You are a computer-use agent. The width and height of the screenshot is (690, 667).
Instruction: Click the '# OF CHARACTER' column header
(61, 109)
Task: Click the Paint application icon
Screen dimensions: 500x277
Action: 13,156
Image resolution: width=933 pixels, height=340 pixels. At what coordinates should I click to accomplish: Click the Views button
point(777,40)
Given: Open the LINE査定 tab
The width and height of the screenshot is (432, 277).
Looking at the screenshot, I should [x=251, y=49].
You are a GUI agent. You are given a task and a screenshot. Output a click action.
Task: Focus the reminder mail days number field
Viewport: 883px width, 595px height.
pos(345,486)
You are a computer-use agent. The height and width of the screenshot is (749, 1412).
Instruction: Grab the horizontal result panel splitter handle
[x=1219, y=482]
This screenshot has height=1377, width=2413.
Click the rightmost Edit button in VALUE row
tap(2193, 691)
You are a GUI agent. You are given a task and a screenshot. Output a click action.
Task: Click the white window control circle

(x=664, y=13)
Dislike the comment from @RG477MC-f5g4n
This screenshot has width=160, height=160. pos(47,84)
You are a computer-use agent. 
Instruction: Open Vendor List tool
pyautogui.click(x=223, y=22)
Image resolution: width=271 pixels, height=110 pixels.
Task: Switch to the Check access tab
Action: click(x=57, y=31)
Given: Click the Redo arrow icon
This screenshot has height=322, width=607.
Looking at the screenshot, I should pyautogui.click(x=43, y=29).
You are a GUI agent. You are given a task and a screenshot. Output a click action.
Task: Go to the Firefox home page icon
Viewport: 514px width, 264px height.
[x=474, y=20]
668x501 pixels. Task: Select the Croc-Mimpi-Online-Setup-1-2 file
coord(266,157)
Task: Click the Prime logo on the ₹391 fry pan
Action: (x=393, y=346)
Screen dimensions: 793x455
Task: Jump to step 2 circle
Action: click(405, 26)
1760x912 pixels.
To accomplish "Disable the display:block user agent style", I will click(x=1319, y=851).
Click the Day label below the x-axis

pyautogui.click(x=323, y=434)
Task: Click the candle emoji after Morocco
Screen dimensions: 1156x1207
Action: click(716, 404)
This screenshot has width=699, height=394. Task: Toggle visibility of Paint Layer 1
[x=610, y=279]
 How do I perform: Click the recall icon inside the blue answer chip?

# # # # # # #

= Written exercise =
Put every line from the start of the entries through the line containing "[x=1219, y=482]" into a Markdown table with the columns Row and Text. Number each row and leave out any blank lines.

= The response =
| Row | Text |
|---|---|
| 1 | You are a computer-use agent. The width and height of the screenshot is (690, 667). |
| 2 | Instruction: Click the '# OF CHARACTER' column header |
| 3 | (61, 109) |
| 4 | Task: Click the Paint application icon |
| 5 | Screen dimensions: 500x277 |
| 6 | Action: 13,156 |
| 7 | Image resolution: width=933 pixels, height=340 pixels. At what coordinates should I click to accomplish: Click the Views button |
| 8 | point(777,40) |
| 9 | Given: Open the LINE査定 tab |
| 10 | The width and height of the screenshot is (432, 277). |
| 11 | Looking at the screenshot, I should [x=251, y=49]. |
| 12 | You are a GUI agent. You are given a task and a screenshot. Output a click action. |
| 13 | Task: Focus the reminder mail days number field |
| 14 | Viewport: 883px width, 595px height. |
| 15 | pos(345,486) |
| 16 | You are a computer-use agent. The height and width of the screenshot is (749, 1412). |
| 17 | Instruction: Grab the horizontal result panel splitter handle |
| 18 | [x=1219, y=482] |